Le Talmud présente un tableau complexe, volontairement imprécis. Les Sages du Talmud sont des Rabbins. Ils n’ont pourtant pas peur de jeter la pierre sur le corps rabbinique dans son ensemble. Lâcheté ou sévérité excessive malvenue, la critique est là, bien présente[1]. La victime n’est pas épargnée. Bar Kamtsa devient un légendaire mécréant. Tous participent à cette course inévitable vers la destruction. Chacun se renvoie la faute, mais tous ont leur part de responsabilité. Le récit exclut toute lecture manichéenne. Le drame est amplifié par l’impossibilité de se replier sur un seul coupable, qui endosserait le rôle du bouc-émissaire permettant de calmer les mauvaises consciences.
Le lien avec notre actualité communautaire mérite à peine d’être signalé. Les réseaux sociaux offrent une dimension inédite à l’histoire de Kamtsa et Bar-Kamtsa…. Kamtsa et Bar-Kamtsa sont sur Facebook… On en rigolerait presque si « l’affaire » n’était pas reprise sur le site du polémiste anti-juif Alain Soral, jubilant de cette mise en cause de l’institution consistoriale, et à travers elle, de tous les juifs, qu’elle entend représenter.
Plusieurs problèmes existent. Les sujets s’entremêlent. La confusion entre le fait-divers et les problématiques de fond est palpable. Je n’entends pas rentrer dans les détails, même si certains mériteraient d’être expliqués d’une manière pédagogique au grand public[2]. J’entends simplement souligner la complexité de la discorde. L’esprit étriqué recherche qui a tort et qui a raison. Un peu de recul montre que, bien souvent, ceux qui ont raison ont en même temps tort.
[1] Dans un autre passage talmudique (TB Shabbat 119b), les Sages enseignent que Jérusalem fut détruite à cause du mépris populaire envers les Rabbins. Loin d’être en contradiction avec le passage que nous présentons ici, ce dernier texte ajoute en réalité à la complexité de la situation. La mise en cause des autorités rabbiniques ne traduit pas simultanément l’absolution de ceux qui les dénigrent.
[2] Je pense surtout aux principes du divorce religieux.
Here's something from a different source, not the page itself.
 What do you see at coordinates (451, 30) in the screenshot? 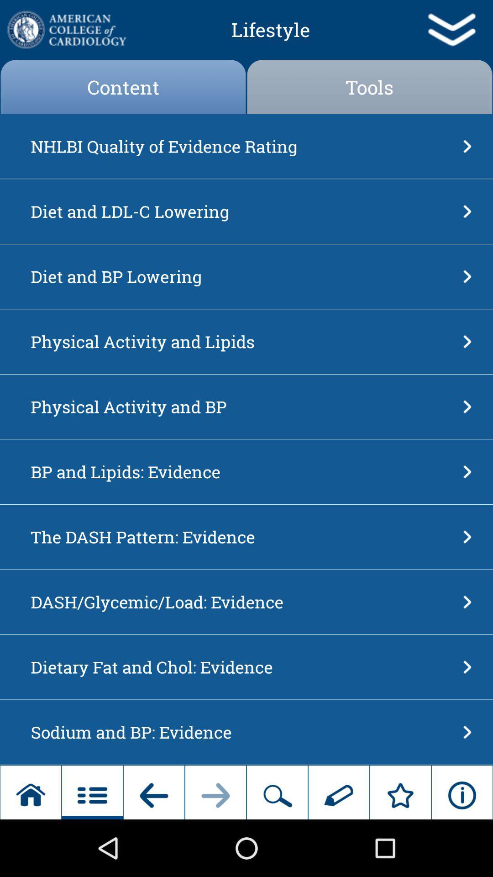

À ce sujet je renvoie notamment à mon ouvrage : Yona Ghertman, La loi juive dans tous ses états, éditions lichma, 2013, pp.121-127 : « Le problème des femmes agounot » ; ainsi qu’à la thèse récemment publiée du Grand Rabbin Daniel Dahan, Agounot : « les femmes entravées », problèmes et solutions en droit matrimonial hébraïque, Presses universitaires d’Aix-Marseille, 2014.